I'm looking for some knee and shin pads (or knee/shin combo pads) with a moderate level of protection. I do mostly AM type riding with some jumps and stuff, nothing huge. I'm 17 and have very skinny legs (my calves are like 13" around). I ride flats, so some shin protection is a must, too. I need something that is super comfy for pedaling, but will take hits well. Any suggestions? Thanks in advance


----------



## Deep Thought (Sep 3, 2012)

I've always found that POC stuff has a really slim fit. They have some pretty helpful sizing charts on their website.


----------



## evasive (Feb 18, 2005)

Yeah, that's what I was going to say too. POC has a reputation for a slim fit.


----------



## project_d (Jun 1, 2007)

I've got chicken legs...don't buy the 661 stuff. They would always slip off until I began to sweat a good amount, then they would hold.

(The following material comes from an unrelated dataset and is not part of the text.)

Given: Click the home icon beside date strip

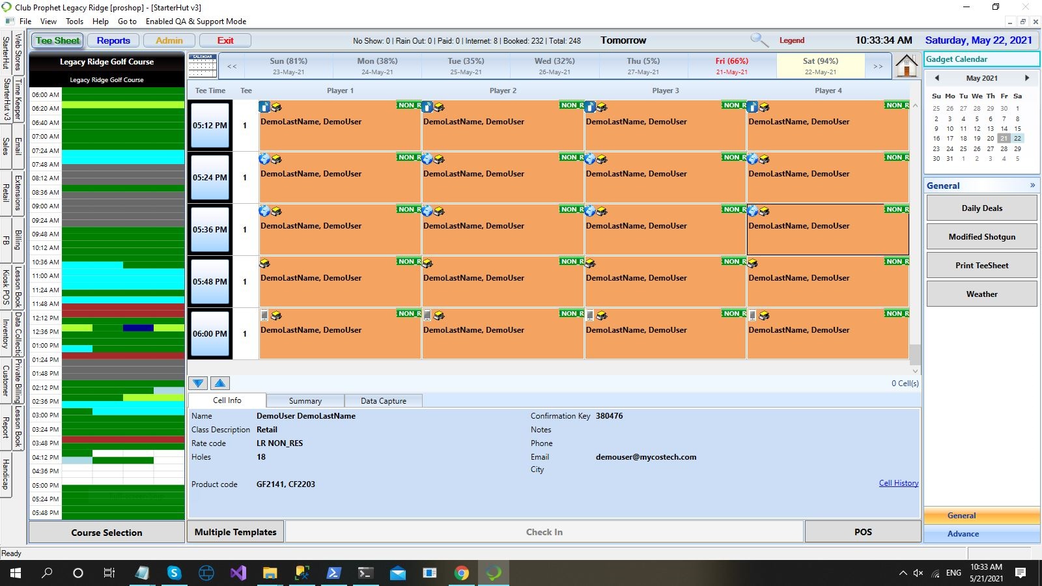Looking at the screenshot, I should [906, 66].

I switched to the Troy Lee stuff, and the word VERY well. Just know that when you try them on they will feel a bit too tight, but after one or two good rides, they stretch a bit, and fit perfectly. Today I went on an 11 mile ride and they did not slip down once!


----------



## kt42 (Nov 17, 2011)

Thanks everyone! I'll look into the POC stuff, but I think it will be out of my budget :/



project_d said:


> I've got chicken legs...don't buy the 661 stuff. They would always slip off until I began to sweat a good amount, then they would hold.
> 
> I switched to the Troy Lee stuff, and the word VERY well. Just know that when you try them on they will feel a bit too tight, but after one or two good rides, they stretch a bit, and fit perfectly. Today I went on an 11 mile ride and they did not slip down once!


Did you try the youth size in the 661 stuff? I was looking into that, but I thought they might actually be too small (I was thinking the pads would be designed around 10year olds with short little legs). I've already tried smalls in the 661 riot knee and shin pads, but they were too big.

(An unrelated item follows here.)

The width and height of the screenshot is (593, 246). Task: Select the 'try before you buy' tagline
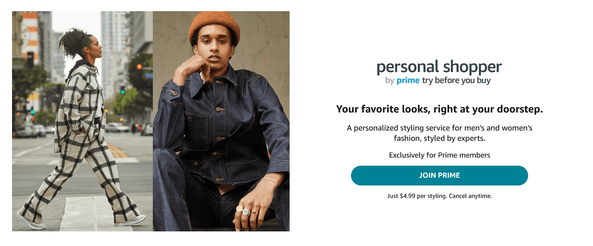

What model do you have in the TLD knee pads? I was looking at trying either the t-bones or kgl5450...


----------



## kt42 (Nov 17, 2011)

Okay, I take that back about the POC stuff. Ebay seems to have some good deals on new kneepads


----------



## project_d (Jun 1, 2007)

kt42 said:


> Thanks everyone! I'll look into the POC stuff, but I think it will be out of my budget :/
> 
> Did you try the youth size in the 661 stuff? I was looking into that, but I thought they might actually be too small (I was thinking the pads would be designed around 10year olds with short little legs). I've already tried smalls in the 661 riot knee and shin pads, but they were too big.
> 
> What model do you have in the TLD knee pads? I was looking at trying either the t-bones or kgl5450...

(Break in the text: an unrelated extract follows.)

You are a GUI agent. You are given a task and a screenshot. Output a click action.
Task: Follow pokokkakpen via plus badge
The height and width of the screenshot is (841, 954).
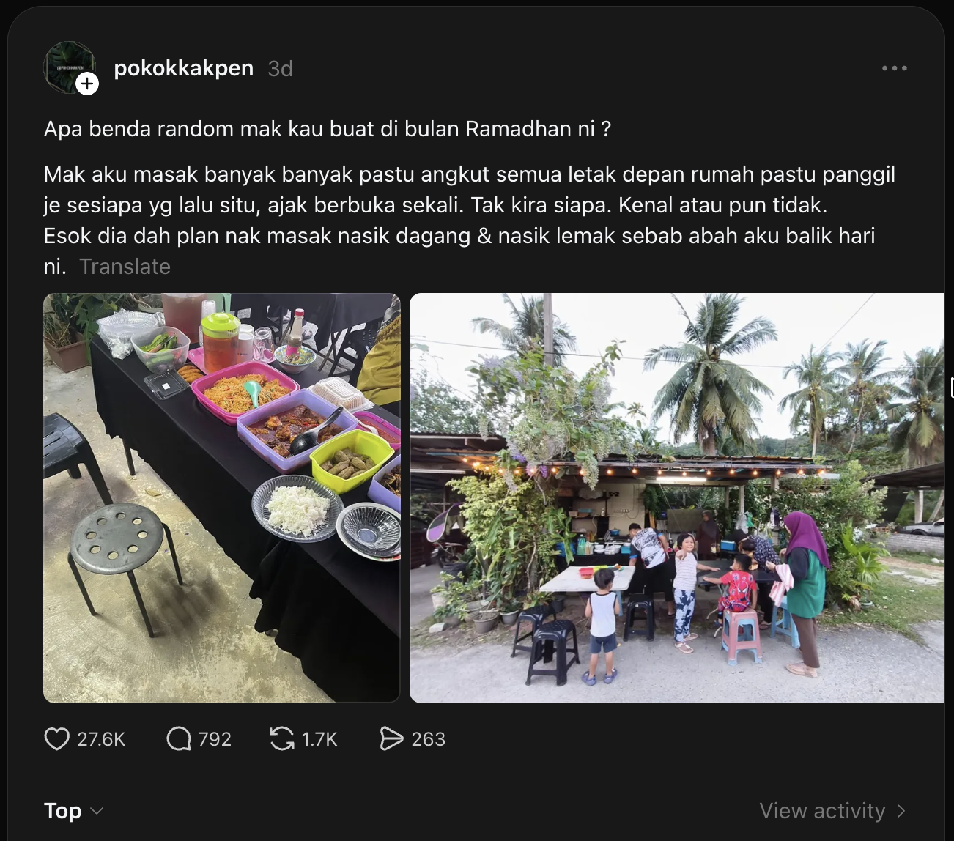point(87,84)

Never looked at the 661 youth stuff. I haven't checked the sizes, but I would think they would design those with a smaller area for shorter legs. As for TLD, I wear the T-Bones.


----------



## kt42 (Nov 17, 2011)

Well, I ended up going for the small T-Bones and the youth size Veggie shin guards. I figured if the shin guards were a little short, then that would be okay since the T-Bones look kind of long. I'll post how they fit once I get the order. Thanks for all the help!


----------



## kt42 (Nov 17, 2011)

just got the shin and knee pads. The youth size Veggie shin guards fit perfectly and have exactly the amount of protection I was looking for. The T-Bones on the other hand seem to be the right size, but the top part of the pad slips down a little, so the mesh bunches. The bottom part seems to stay put okay. I think the only way the T-Bones are going to be comfortable is if I cut out the mesh part, but then I won't be able to return them it it doesn't work... Not sure what to do.


----------



## kt42 (Nov 17, 2011)

I tried the T-Bones on again and I'm pretty sure they're just a little too big. I'm thinking that I'll return them and see about getting some youth size 661 Rage pads. I think the POC might have a similar problem with bunching behind the knees.


----------



## schoolisbad1 (Dec 17, 2004)

what about whatever company makes those ratchet/helmet style tightener thing


----------